For Donald Trump, his proposals are a clear contrast to the current administration and emphasize what he would do differently. His proposals have also been subject to greater criticism, and some critics have raised concerns that some of these proposals could create a wider crisis in the federal government.

These proposals include:

  • Regulatory Reform: In his recent economic speech in Detroit he indicated that he would issue an Executive Order prohibiting the issuance of further federal regulations and require agencies to review existing regulations for what can be eliminated, specifically focusing on regulations he claims hamper job growth, including regulations related to the environment. This proposal was further noted in a campaign post on Facebook.
  • Immigration: As part of his more controversial proposals, his campaign website also indicates he will use regulatory power to force Mexico to pay for a wall on the border between the United States and Mexico. His other controversial immigration proposals related to Muslims could also be carried out through Executive Order, but with definite challenges to it in court.
  • Trade: His proposals on foreign trade on his campaign website also include directing the Treasury Department to designate China as a “currency manipulator,” and he would renegotiate foreign trade agreements.
  • Taxes: He would change the tax treatment of carried interest, according to a Bloomberg article.
  • Foreign Policy: He has stated that he would alter the United States’ relationship with international organizations such as the North Atlantic Treaty Organization (NATO) and the United Nations (UN).
  • Energy and Environment: He would approve the Keystone XL pipeline and pull out of or renegotiate climate change agreements.
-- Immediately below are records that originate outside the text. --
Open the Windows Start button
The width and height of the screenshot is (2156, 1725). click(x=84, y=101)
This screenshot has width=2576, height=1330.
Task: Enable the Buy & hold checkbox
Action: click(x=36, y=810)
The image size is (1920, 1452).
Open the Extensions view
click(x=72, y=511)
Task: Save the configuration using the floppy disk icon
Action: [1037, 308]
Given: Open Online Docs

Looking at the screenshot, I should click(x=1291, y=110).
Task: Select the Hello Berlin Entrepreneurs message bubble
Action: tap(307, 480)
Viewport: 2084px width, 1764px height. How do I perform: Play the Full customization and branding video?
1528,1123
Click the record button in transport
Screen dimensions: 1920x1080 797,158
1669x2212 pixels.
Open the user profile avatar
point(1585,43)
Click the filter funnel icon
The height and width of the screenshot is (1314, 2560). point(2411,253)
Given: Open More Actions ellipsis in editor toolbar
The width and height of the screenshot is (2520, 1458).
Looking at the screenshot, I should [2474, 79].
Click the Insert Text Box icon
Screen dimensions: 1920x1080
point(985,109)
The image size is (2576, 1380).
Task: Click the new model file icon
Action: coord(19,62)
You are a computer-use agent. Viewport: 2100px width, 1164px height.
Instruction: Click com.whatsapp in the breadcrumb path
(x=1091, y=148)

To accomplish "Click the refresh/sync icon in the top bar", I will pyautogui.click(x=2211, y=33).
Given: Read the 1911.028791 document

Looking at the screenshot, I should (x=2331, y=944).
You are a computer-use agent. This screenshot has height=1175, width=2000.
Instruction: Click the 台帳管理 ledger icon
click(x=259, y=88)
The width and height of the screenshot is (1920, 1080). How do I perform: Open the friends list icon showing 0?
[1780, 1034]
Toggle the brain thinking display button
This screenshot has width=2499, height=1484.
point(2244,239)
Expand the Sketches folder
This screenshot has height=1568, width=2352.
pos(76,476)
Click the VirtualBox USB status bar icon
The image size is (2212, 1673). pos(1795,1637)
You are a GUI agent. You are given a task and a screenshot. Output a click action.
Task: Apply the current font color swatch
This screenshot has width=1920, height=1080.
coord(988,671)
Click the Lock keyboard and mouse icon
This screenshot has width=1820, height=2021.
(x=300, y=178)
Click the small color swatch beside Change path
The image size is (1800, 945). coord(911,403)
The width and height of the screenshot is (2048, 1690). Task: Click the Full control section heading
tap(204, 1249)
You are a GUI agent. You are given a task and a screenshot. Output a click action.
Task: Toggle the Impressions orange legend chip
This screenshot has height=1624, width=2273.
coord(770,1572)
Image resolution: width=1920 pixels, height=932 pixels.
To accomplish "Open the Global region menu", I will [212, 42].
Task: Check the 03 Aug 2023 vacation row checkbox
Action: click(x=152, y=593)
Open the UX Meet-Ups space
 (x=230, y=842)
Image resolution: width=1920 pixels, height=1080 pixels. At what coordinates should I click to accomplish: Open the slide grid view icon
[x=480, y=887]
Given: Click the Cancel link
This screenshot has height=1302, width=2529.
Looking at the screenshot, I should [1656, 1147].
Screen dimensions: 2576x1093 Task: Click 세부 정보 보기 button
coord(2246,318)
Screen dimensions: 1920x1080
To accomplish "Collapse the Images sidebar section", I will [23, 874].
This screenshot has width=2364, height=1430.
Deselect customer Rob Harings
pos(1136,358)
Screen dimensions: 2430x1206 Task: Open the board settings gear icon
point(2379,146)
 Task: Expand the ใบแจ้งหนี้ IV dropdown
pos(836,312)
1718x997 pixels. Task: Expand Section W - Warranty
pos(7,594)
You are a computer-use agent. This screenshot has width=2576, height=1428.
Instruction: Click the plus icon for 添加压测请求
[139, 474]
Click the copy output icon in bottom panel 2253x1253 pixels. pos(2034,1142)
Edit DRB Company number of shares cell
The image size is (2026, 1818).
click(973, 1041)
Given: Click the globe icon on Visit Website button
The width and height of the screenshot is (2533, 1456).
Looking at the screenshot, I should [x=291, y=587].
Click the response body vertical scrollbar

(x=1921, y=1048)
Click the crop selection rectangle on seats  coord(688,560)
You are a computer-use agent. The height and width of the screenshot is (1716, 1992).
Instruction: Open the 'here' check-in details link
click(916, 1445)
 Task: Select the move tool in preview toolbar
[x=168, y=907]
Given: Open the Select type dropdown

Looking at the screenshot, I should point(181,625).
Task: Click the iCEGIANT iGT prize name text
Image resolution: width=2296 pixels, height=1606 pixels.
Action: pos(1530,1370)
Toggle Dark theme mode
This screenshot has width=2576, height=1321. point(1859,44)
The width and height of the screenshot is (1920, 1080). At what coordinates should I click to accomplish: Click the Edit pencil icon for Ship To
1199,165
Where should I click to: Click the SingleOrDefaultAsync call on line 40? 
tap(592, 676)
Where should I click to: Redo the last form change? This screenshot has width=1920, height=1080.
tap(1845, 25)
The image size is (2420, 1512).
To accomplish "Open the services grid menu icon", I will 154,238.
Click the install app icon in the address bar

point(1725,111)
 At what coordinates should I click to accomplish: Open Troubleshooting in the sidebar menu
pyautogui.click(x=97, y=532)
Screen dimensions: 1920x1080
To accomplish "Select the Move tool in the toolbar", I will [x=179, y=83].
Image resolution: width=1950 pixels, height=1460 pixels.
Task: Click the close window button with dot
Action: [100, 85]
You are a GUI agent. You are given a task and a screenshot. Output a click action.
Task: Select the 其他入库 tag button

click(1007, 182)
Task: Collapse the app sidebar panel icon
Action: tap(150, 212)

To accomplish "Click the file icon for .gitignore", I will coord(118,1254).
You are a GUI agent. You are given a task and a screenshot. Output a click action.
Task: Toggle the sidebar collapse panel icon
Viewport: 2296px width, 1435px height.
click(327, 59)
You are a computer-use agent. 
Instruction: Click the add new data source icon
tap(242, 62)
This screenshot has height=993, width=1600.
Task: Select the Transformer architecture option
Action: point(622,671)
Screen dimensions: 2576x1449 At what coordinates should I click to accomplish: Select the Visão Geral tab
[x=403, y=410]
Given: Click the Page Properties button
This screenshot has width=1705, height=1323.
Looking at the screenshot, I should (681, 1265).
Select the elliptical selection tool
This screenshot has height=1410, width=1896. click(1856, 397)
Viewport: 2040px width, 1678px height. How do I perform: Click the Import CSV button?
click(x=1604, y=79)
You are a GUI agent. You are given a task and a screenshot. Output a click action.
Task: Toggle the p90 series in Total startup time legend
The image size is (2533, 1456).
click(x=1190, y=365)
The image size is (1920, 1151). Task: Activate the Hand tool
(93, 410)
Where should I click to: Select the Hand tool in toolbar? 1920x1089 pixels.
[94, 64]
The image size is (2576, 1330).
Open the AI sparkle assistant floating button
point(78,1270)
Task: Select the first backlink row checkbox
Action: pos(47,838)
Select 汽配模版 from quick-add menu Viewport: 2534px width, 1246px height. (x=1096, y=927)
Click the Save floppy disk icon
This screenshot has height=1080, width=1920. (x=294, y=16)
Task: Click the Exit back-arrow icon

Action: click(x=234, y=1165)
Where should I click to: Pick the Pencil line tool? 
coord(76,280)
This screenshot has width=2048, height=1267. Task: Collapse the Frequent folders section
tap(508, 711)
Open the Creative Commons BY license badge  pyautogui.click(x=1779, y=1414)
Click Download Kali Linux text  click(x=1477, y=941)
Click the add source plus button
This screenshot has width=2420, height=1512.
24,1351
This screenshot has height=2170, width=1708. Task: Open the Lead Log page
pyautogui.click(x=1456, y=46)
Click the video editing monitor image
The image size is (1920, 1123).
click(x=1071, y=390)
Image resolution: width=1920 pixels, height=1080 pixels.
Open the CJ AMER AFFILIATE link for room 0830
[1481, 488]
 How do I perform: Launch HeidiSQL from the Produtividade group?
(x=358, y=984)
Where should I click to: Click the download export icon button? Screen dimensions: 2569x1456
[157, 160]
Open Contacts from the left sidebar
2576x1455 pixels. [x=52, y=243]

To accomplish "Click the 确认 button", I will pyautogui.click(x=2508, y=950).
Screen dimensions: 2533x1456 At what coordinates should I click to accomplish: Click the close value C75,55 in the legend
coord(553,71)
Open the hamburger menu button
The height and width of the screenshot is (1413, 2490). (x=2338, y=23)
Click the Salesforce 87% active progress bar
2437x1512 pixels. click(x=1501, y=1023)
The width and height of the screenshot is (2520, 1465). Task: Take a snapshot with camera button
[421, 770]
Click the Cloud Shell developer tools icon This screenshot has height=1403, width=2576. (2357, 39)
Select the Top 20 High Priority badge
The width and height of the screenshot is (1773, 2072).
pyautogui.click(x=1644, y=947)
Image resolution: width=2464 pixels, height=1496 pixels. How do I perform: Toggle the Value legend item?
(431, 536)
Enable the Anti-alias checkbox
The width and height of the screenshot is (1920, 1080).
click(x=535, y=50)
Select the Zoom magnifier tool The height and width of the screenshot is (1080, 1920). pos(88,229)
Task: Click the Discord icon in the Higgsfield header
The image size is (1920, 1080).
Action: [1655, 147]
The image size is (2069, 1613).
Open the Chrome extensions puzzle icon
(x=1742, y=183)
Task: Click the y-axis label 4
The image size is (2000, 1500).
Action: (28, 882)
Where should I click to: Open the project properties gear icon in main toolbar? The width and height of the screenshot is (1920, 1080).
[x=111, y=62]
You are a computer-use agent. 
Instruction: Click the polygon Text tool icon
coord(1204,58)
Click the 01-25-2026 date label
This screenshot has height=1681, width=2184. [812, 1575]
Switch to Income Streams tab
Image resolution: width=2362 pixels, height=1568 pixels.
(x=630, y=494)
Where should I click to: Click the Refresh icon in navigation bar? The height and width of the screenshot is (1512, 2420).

In conclusion, criticisms of executive power will inevitably be raised against the next president, no matter who it is. While there are certainly limits on executive power, the changing role of the presidency and the ongoing gridlock in Congress make the growing use of Executive Orders in shaping public policy likely to continue.

As with many things in politics, it is important to be prepared and proactive, and anticipating future steps through exercises such as this helps to ensure the necessary actions are taken to ensure informed policy is made by decision makers.